*EXERCICES À FAIRE*
A: Résumez en deux phrases l'extrait sur les fêtes.
B: Répondez aux questions suivantes d'après l'extrait sur les fêtes.
(i) À quelle date l'arbre de la Liberté fut-il abattu ?
(ii) Qu'installa-t-on à la maison commune lors de la fête du 1er vendémiaire ?
(iii) Quel métier exerçait François Lacaussade ?
C: Reproduisez le passage de l'extrait sur les fêtes qui commence par les mots contenant « Revenons aux nombreuses » et se termine par « demande du district. ».

*EXTRAIT DU DOCUMENT*

========================================

Revenons aux nombreuses fêtes, qui furent d'ailleurs troublées par un événement qui en dit plus long sur l'état d'esprit des habitants que les comptes rendus de la municipalité. L'arbre de la Liberté, « signe chéri de la Patrie », situé au Champ de Mars, fut abattu le 5 messidor par des malveillants que l'on ne retrouva jamais, en dépit d'enquêtes très poussées à la demande du district.

Le 10 prairial, fête de la Reconnaissance et des Victoires, au cours de laquelle Saincric rendit un vibrant hommage à Hoche et « Buonaparte », et fête des époux. Le 10 messidor, fête de l'Agriculture et plantation d'un nouvel arbre de la Liberté. Le 10 thermidor, fête de la Liberté, avec nouveaux discours décrivant « la Tyrannie Triumvirale que la Terreur et les échafauds avaient érigée sur les débris de la Tyrannie monarchique et qui, les 9 et 10 thermidor de l'an II, périt dans ses propres filets. À cette époque, le bandeau de l'erreur fut déchiré, l'illusion disparut, le peuple français brisa l'idole et reconquit encore une fois sa Liberté ».

Le 10 août, nouvelle fête, et Saincric « peint Capet bas et pusillanime, se traînant au sein de la représentation d'un peuple humain qu'il venait d'assassiner ». Le 10 fructidor, fête des Vieillards où « les chapeaux qui couvraient les têtes blanches furent agités en signe d'allégresse ». Le 18 fructidor, nouvelle fête, avec feux de joie. Le 1er vendémiaire, fête de la fondation de la République, au cours de laquelle le buste de Bonaparte fut installé à la maison commune.

Le 29 pluviôse an VII, François Lacaussade débitant de vin, protesta contre le fait qu'on l'empêchait de faire danser chez lui, alors que les bals avaient lieu dans d'autres établissements de la commune. Mais, que devaient faire les jeunes, puisqu'un arrêté leur interdisait absolument de travailler les décadis et jours de fête ? Un autre arrêté du 19 germinal interdit les rassemblements « aux jours ci-devant fériés ou à toute autre époque périodique de l'ancien calendrier ayant pour objet vente et achat de marchandises ».

========================================

Entrées du jeu de données:
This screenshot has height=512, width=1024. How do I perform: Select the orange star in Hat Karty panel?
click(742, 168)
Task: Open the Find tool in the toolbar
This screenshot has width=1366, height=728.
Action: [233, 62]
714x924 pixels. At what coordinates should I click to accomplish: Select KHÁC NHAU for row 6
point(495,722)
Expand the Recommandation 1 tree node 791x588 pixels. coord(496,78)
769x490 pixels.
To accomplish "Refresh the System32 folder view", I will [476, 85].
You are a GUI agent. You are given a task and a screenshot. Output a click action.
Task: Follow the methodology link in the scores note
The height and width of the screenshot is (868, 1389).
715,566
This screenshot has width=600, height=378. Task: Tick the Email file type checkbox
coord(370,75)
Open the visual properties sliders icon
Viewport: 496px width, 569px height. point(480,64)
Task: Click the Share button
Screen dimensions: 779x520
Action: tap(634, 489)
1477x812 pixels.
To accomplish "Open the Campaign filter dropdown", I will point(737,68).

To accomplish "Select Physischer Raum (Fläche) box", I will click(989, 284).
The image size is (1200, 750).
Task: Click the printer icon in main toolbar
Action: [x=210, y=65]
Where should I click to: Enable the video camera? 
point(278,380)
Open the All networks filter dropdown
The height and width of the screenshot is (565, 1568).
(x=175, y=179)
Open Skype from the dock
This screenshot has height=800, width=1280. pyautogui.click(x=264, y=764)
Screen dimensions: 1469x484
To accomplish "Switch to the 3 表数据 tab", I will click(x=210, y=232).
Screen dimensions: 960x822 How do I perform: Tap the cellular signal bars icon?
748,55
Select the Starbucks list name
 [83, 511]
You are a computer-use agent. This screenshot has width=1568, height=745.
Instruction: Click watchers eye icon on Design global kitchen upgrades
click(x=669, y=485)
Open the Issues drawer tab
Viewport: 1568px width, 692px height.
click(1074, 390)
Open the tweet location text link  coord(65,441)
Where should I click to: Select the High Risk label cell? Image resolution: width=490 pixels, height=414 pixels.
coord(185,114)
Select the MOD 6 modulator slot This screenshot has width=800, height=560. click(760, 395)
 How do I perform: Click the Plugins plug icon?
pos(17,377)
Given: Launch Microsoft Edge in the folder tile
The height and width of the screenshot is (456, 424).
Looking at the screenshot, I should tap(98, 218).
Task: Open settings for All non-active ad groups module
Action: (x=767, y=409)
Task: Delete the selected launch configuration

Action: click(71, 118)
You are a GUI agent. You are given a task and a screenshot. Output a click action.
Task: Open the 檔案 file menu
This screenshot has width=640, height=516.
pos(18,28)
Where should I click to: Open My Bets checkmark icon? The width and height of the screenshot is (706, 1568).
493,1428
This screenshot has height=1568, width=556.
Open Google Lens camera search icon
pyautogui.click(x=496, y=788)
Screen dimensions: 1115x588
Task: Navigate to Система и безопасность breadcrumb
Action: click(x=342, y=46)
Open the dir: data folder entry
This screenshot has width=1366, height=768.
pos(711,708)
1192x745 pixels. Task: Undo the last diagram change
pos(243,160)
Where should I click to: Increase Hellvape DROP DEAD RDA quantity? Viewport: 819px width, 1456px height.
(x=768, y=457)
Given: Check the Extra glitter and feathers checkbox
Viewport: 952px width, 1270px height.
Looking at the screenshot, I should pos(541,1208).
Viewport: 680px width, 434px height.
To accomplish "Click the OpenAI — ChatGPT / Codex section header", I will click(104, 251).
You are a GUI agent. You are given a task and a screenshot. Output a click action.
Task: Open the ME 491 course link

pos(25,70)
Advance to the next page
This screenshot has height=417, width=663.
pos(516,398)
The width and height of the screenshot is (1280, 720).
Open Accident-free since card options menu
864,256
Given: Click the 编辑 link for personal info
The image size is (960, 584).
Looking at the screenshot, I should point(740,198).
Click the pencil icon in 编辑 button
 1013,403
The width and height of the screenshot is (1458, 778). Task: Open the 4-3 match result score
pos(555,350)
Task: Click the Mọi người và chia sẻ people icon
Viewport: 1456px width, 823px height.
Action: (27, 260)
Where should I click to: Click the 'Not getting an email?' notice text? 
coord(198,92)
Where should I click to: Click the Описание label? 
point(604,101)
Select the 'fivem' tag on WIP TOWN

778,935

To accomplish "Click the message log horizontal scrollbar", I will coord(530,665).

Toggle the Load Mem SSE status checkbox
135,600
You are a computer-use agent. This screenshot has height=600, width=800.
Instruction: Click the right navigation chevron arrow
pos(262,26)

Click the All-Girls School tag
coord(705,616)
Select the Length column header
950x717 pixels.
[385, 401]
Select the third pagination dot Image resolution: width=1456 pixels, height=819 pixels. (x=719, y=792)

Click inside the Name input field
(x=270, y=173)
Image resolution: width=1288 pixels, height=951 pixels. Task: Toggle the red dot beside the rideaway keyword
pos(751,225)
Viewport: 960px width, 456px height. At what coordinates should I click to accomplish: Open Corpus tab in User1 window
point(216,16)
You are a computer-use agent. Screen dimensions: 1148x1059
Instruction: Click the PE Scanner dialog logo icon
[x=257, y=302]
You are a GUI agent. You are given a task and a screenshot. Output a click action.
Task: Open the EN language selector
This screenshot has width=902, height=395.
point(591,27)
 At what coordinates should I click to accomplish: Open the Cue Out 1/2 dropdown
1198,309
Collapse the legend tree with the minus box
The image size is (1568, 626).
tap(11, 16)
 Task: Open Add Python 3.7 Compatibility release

========================================

*RÉPONSES PAR NUMÉRO*
A: L'arbre de la Liberté du Champ de Mars fut abattu le 5 messidor par des malveillants jamais retrouvés, malgré des enquêtes très poussées demandées par le district. De nombreuses fêtes se succédèrent, de la fête de la Reconnaissance et des Victoires le 10 prairial à celle de la fondation de la République le 1er vendémiaire, puis en l'an VII un débitant de vin protesta contre l'interdiction de faire danser chez lui et un arrêté du 19 germinal interdit certains rassemblements.

B:
(i) Le 5 messidor.
(ii) Le buste de Bonaparte.
(iii) Débitant de vin.

C:
Revenons aux nombreuses fêtes, qui furent d'ailleurs troublées par un événement qui en dit plus long sur l'état d'esprit des habitants que les comptes rendus de la municipalité. L'arbre de la Liberté, « signe chéri de la Patrie », situé au Champ de Mars, fut abattu le 5 messidor par des malveillants que l'on ne retrouva jamais, en dépit d'enquêtes très poussées à la demande du district.